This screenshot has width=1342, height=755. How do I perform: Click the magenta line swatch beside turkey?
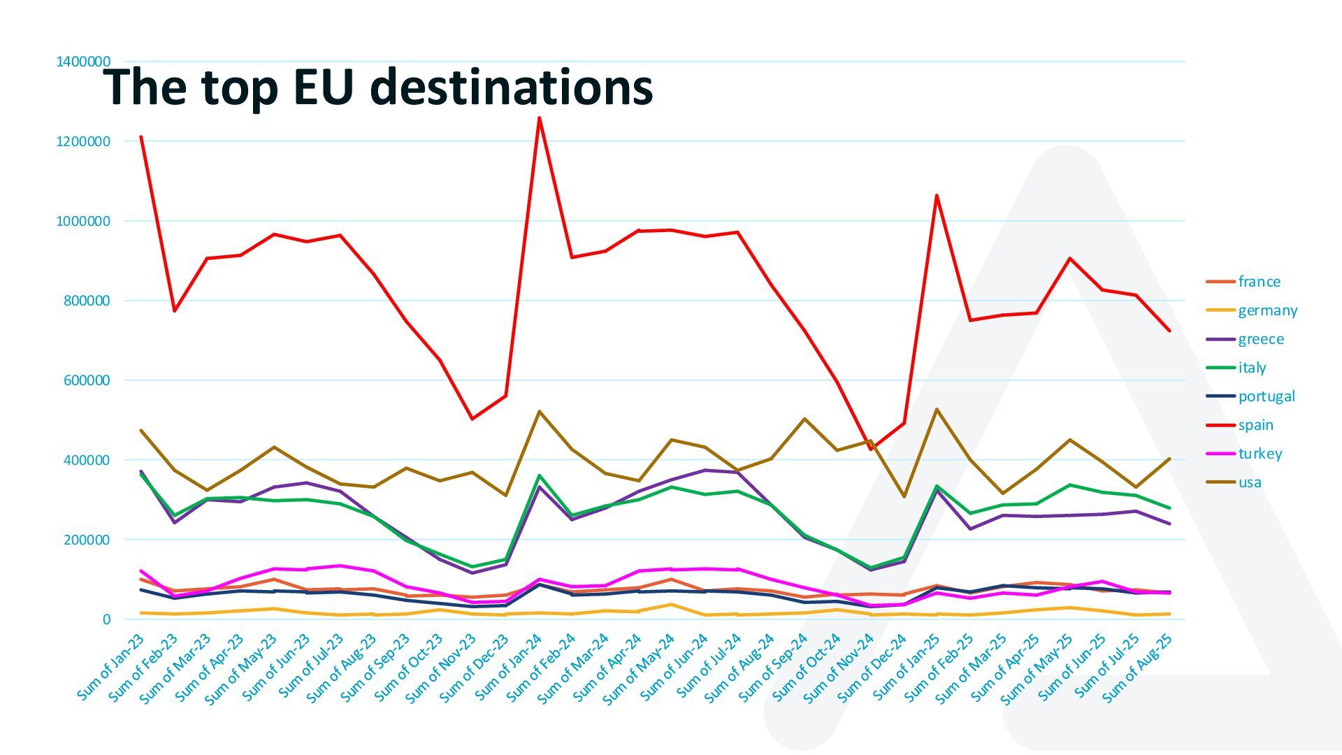click(1220, 454)
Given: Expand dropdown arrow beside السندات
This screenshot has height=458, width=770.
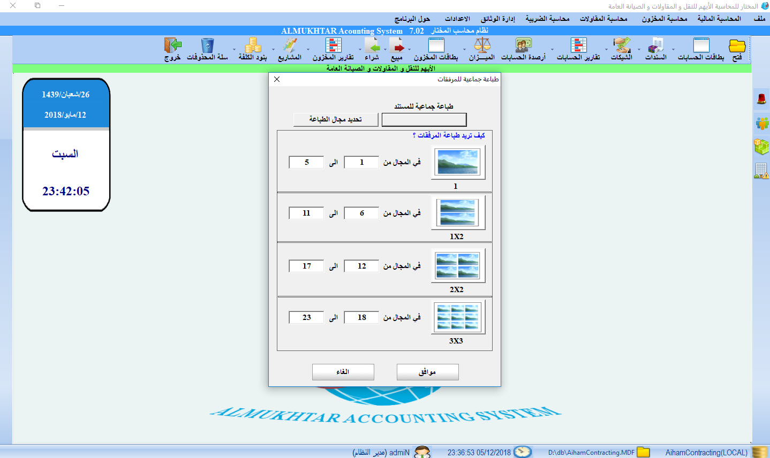Looking at the screenshot, I should tap(639, 50).
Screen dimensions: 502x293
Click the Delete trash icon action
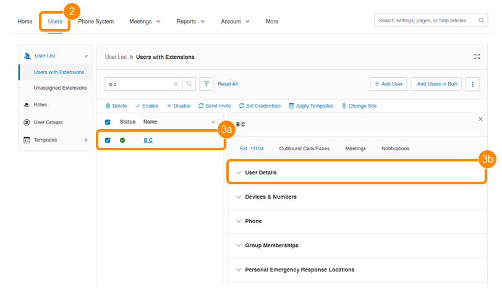[x=116, y=106]
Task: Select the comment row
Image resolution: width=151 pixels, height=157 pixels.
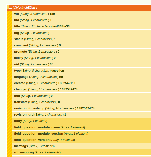Action: coord(81,45)
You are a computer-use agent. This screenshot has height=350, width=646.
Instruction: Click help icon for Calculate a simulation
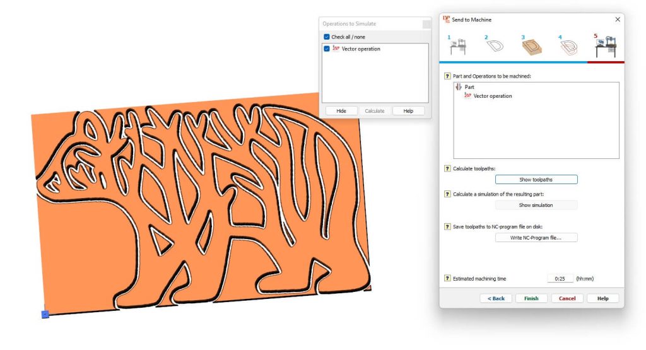point(447,194)
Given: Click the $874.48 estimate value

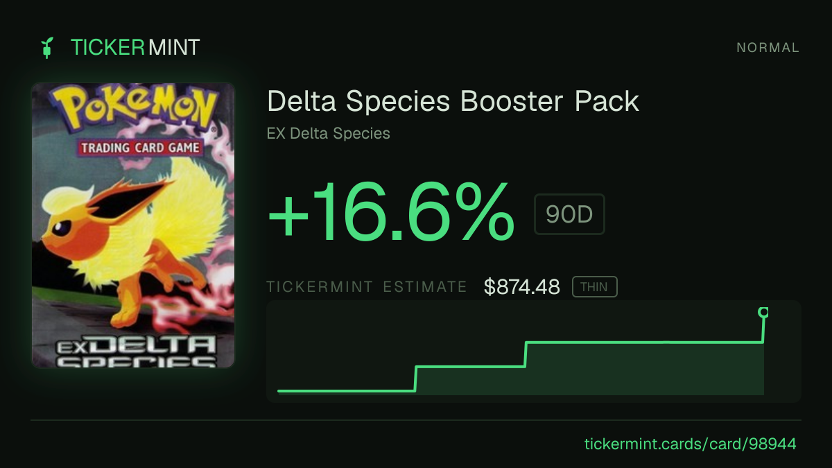Looking at the screenshot, I should pyautogui.click(x=522, y=286).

************

**WORK TO COMPLETE**
From the material above, reproduce everything verbatim except the pictures.

**ANSWER TO THIS EXERCISE**
This screenshot has width=1342, height=755. How do I perform: Click the magenta line swatch beside turkey?
click(1220, 454)
Given: Expand dropdown arrow beside السندات
This screenshot has height=458, width=770.
Looking at the screenshot, I should tap(639, 50).
Screen dimensions: 502x293
Click the Delete trash icon action
[x=116, y=106]
Task: Select the comment row
Image resolution: width=151 pixels, height=157 pixels.
Action: coord(81,45)
You are a computer-use agent. This screenshot has height=350, width=646.
Instruction: Click help icon for Calculate a simulation
point(447,194)
Given: Click the $874.48 estimate value

Looking at the screenshot, I should pyautogui.click(x=522, y=286).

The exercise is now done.